Al centro della contestazione c’è anche la facilità con cui chiunque può introdursi nella zona dei lavori. Secondo l’esponente di Fratelli d’Italia, nella recinzione esterna del cantiere è presente una piccola porta che consente un accesso agevole all’interno dell’area. “Questo varco deve essere messo in sicurezza e sigillato immediatamente — incalza Loi — poiché un cantiere di proprietà pubblica non può rimanere privo di controllo ed essere abbandonato all’arbitrio di chi lo usa per scopi del tutto impropri”.
Il nodo dei servizi igienici carenti a Cagliari
La vicenda del Palazzo Pizzorno-Binaghi solleva, secondo Fratelli d’Italia, un problema più ampio che riguarda l’intera programmazione urbana del capoluogo sardo: la quasi totale assenza di bagni pubblici funzionanti nel centro cittadino. “Una città che punta forte sul turismo, sulla valorizzazione dei suoi quartieri storici e sulla qualità della vita dei residenti non può prescindere da un servizio di base essenziale come questo. Creare una rete di servizi igienici puliti ed efficienti è una forma di investimento sul decoro urbano”, spiega la consigliera.

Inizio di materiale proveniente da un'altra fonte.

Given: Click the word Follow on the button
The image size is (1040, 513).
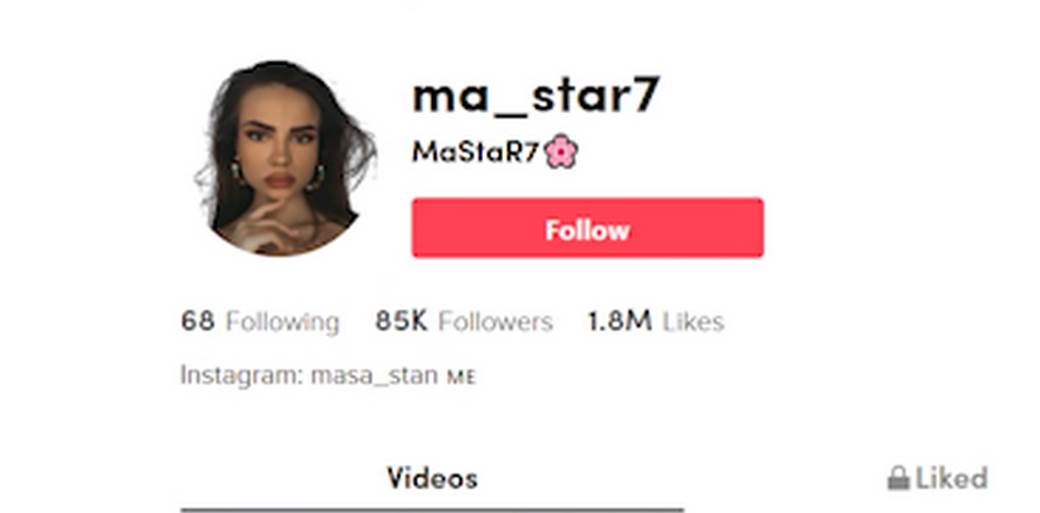Looking at the screenshot, I should (x=587, y=230).
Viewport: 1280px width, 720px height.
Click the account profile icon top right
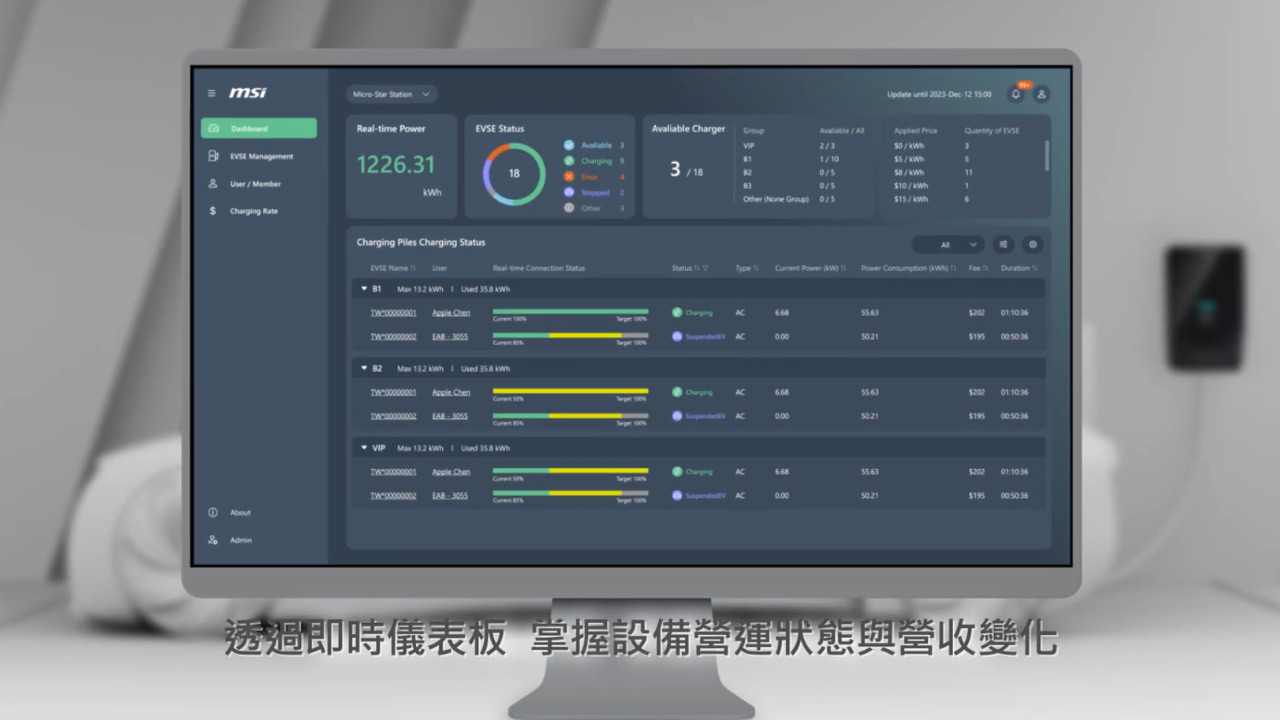[x=1040, y=94]
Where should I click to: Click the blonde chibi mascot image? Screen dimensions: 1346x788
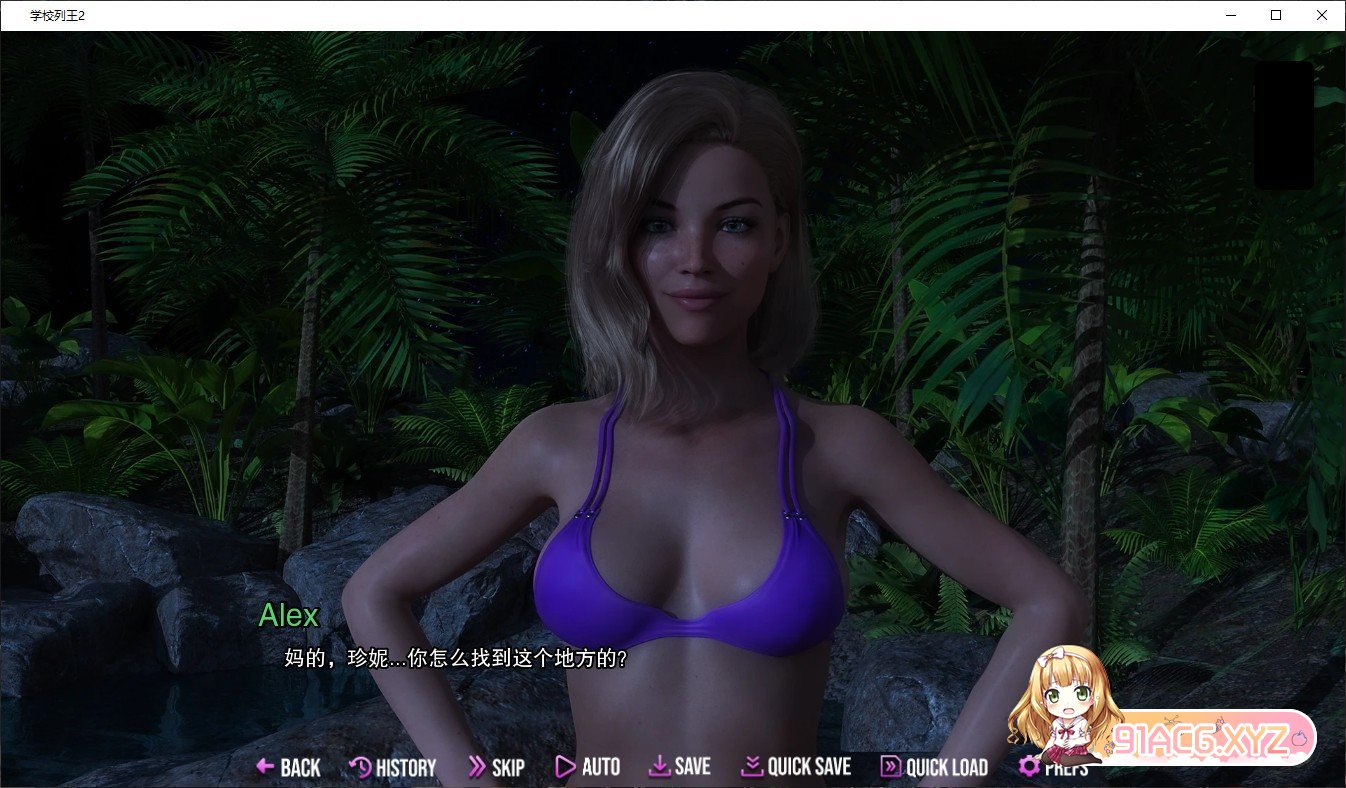coord(1063,705)
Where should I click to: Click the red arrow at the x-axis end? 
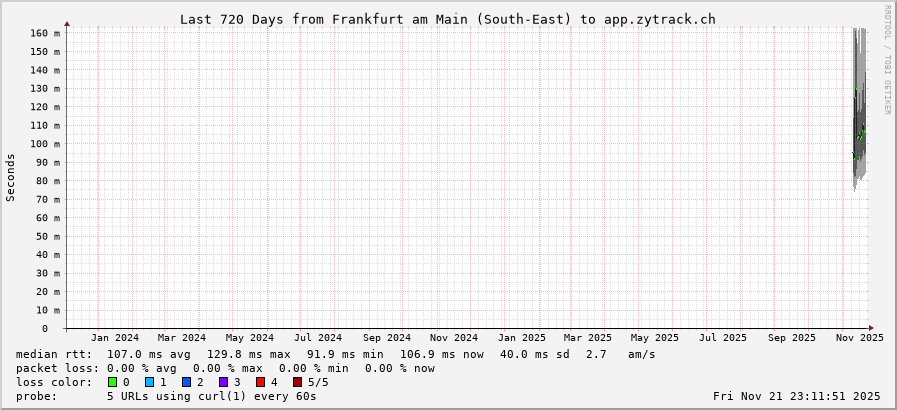871,328
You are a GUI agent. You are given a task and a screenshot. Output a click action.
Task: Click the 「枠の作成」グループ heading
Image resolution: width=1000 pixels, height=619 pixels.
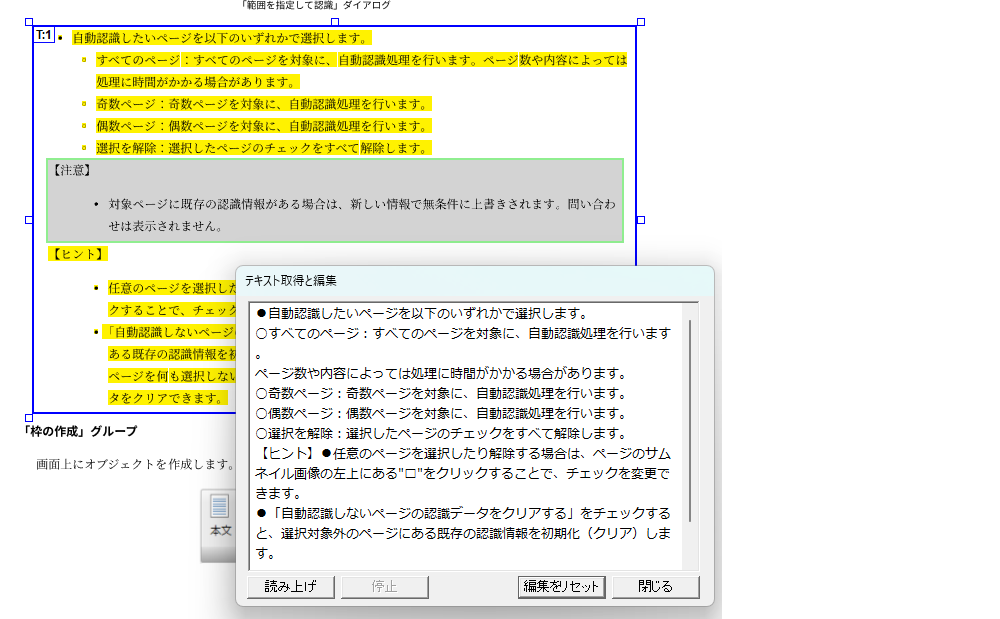pyautogui.click(x=80, y=432)
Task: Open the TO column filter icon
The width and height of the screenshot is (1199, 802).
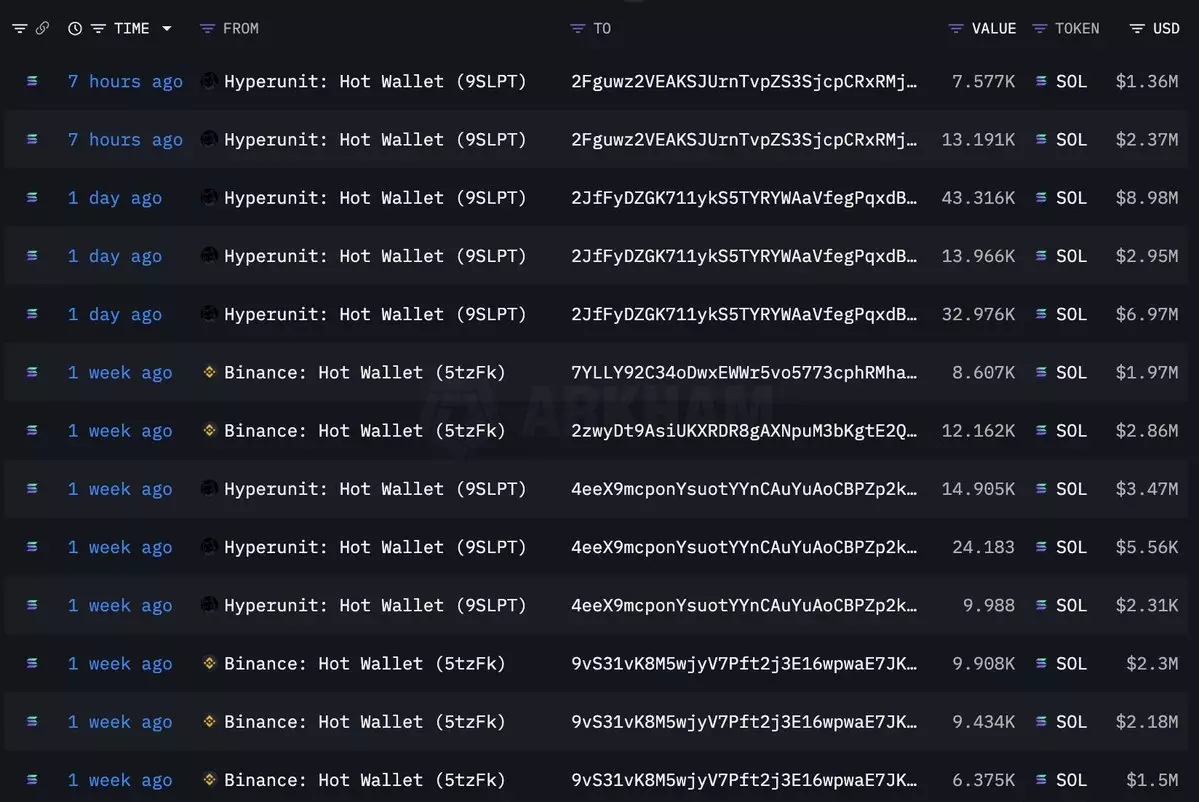Action: 577,29
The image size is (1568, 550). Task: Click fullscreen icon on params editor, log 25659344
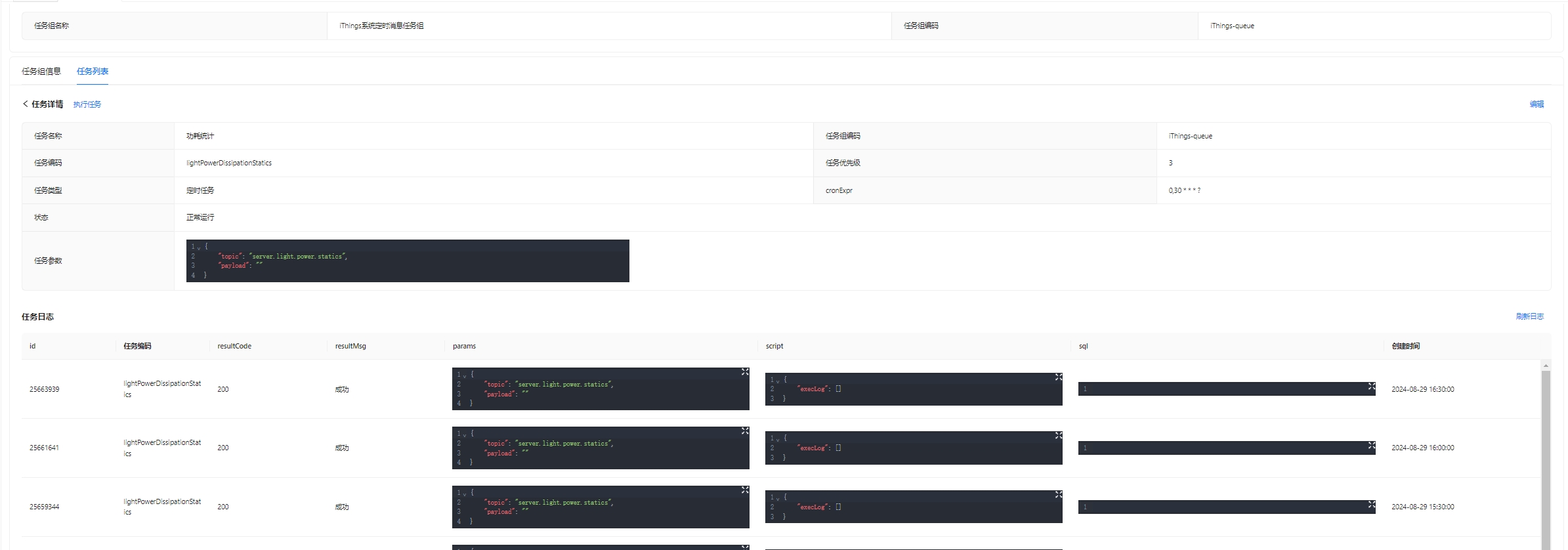(745, 490)
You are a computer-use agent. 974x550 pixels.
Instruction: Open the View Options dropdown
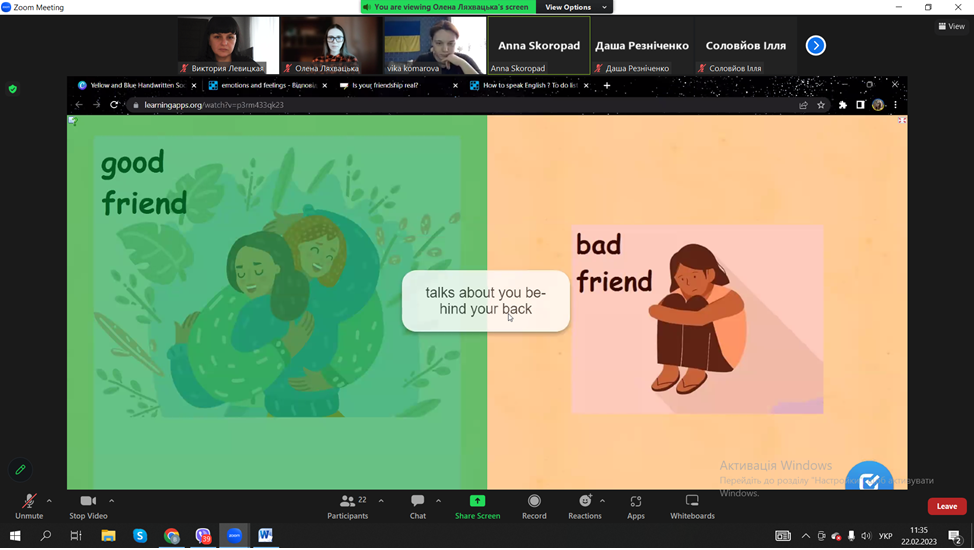coord(575,7)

Tuttavia, Loi tiene a precisare che la mancanza di servizi non può in alcun modo giustificare l’inciviltà dei singoli: “Chi scambia le piazze, le strade o i cantieri pubblici per una latrina arreca un danno all’intera comunità. Comportamenti del genere vanno prevenuti e repressi attraverso una vigilanza costante, maggiori controlli e l’applicazione rigida delle sanzioni”.
Le richieste alla Giunta comunale
Con l’interrogazione depositata in Comune, l’opposizione chiede chiarimenti urgenti al sindaco e alla giunta municipale su diversi punti critici:
Individuare i soggetti responsabili della custodia e della vigilanza del cantiere;
Chiarire le ragioni per cui non sono stati ancora bloccati gli ingressi abusivi nell’area;
Fornire spiegazioni dettagliate sui ritardi accumulati nei lavori di completamento della futura Casa delle Culture;
Illustrare i provvedimenti urgenti previsti per restituire decoro, igiene e sicurezza a questa porzione del centro storico.
“Le istituzioni devono combattere il degrado con la presenza sul territorio, la cura del patrimonio comune e l’erogazione di servizi efficienti. L’amministrazione non può limitarsi agli annunci mentre il centro storico scivola nell’abbandono. Tutelare il decoro significa rispettare la storia di Cagliari, i suoi abitanti e i commercianti che vi operano”, conclude Stefania Loi.